Top of Data listing

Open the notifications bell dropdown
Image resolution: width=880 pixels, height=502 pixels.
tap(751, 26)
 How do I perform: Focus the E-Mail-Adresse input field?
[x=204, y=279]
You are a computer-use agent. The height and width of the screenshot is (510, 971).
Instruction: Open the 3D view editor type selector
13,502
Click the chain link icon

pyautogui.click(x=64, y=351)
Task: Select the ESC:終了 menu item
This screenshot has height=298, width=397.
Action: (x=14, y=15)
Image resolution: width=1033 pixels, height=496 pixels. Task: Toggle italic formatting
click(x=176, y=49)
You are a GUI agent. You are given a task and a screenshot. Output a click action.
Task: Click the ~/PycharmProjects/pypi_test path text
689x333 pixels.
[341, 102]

Bottom of Data listing
Top of Data listing

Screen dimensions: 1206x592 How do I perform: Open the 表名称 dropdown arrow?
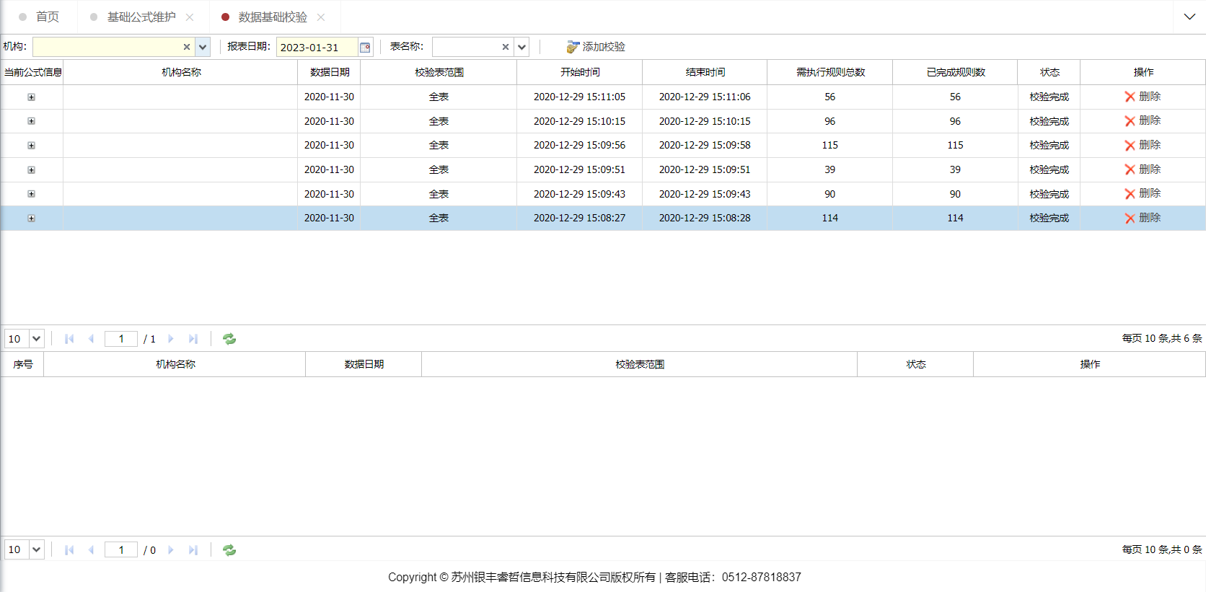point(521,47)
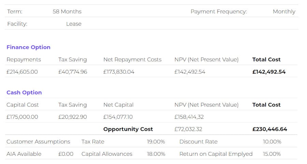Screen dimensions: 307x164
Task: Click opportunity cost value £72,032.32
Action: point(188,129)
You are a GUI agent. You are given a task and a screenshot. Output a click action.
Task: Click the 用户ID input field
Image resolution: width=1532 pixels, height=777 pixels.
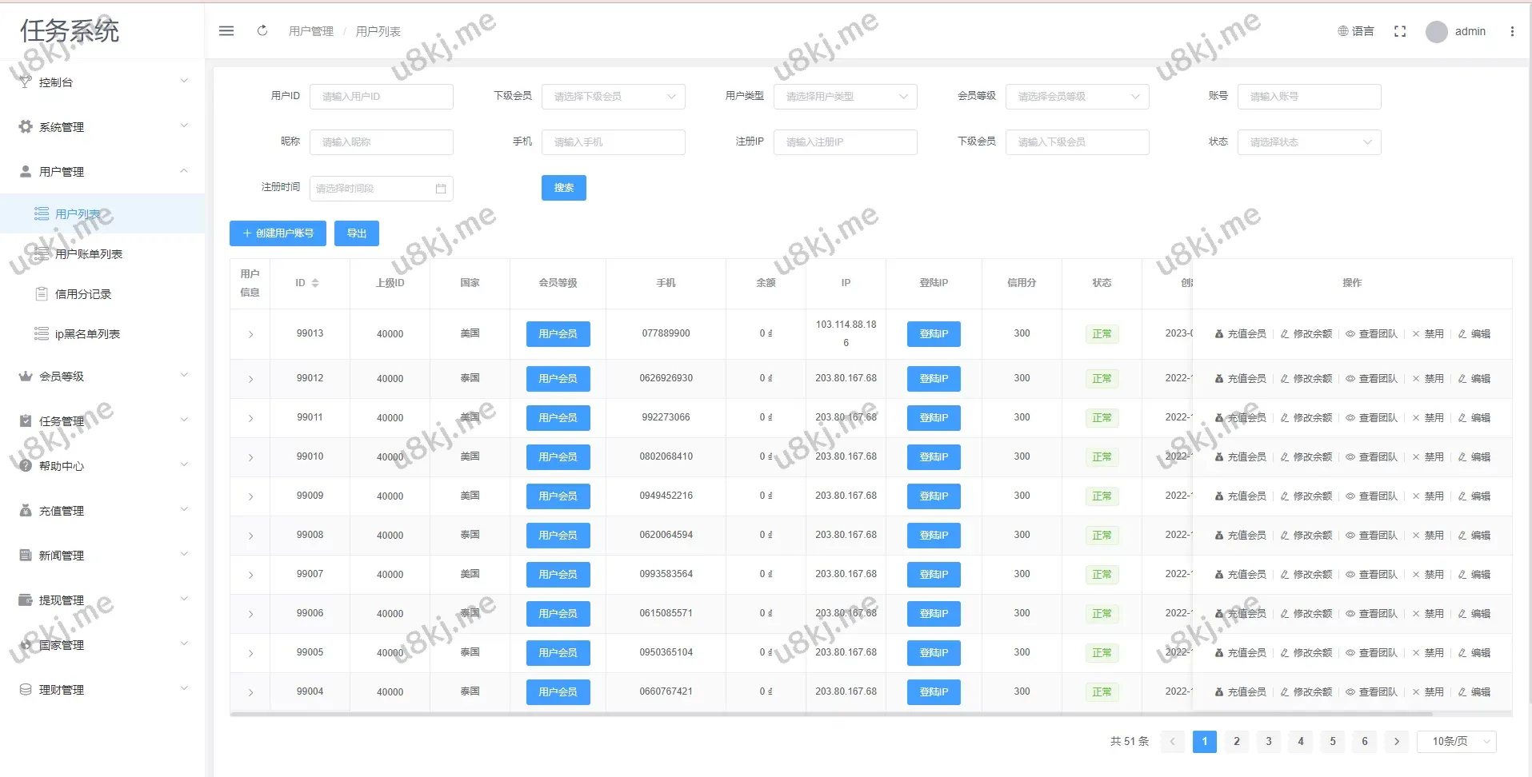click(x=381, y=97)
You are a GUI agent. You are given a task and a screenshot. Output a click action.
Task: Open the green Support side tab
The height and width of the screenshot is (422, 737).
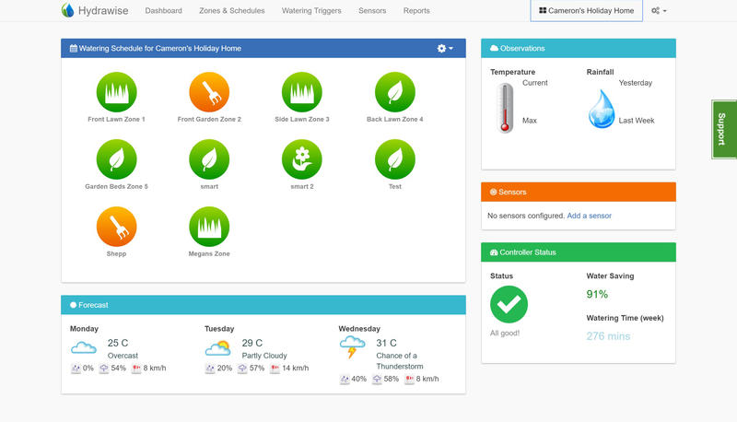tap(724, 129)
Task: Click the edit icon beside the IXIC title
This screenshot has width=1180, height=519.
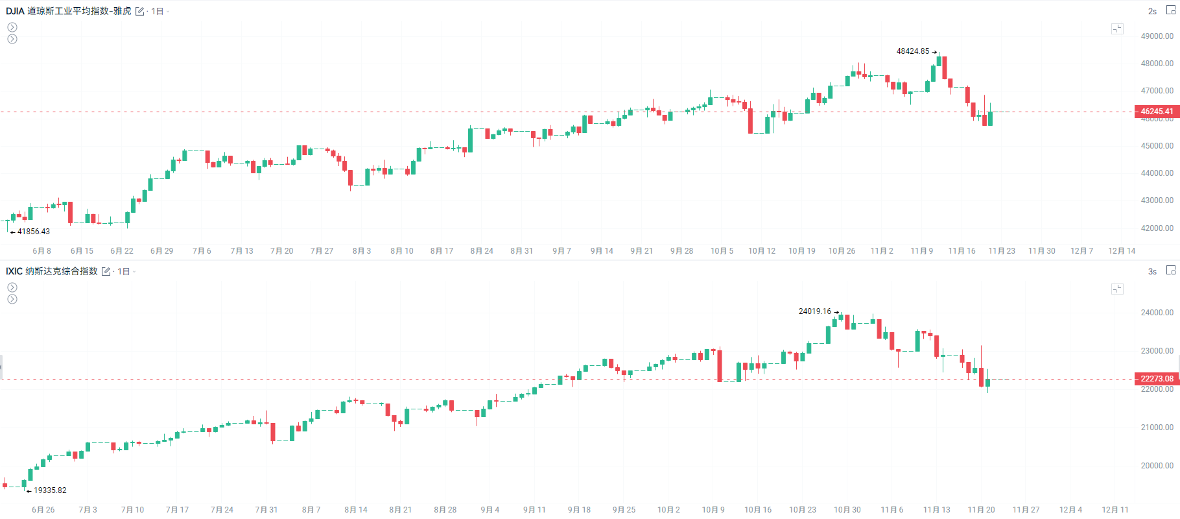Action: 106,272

Bottom of Data listing

Work instruction.
Reproduce the entries above exactly, but only the lines between the line holding "Open the notifications bell dropdown" and the line holding "You are a computer-use", inclusive.

Exercise result.
Open the notifications bell dropdown
Image resolution: width=880 pixels, height=502 pixels.
tap(751, 26)
 How do I perform: Focus the E-Mail-Adresse input field?
[x=204, y=279]
You are a computer-use agent. The height and width of the screenshot is (510, 971).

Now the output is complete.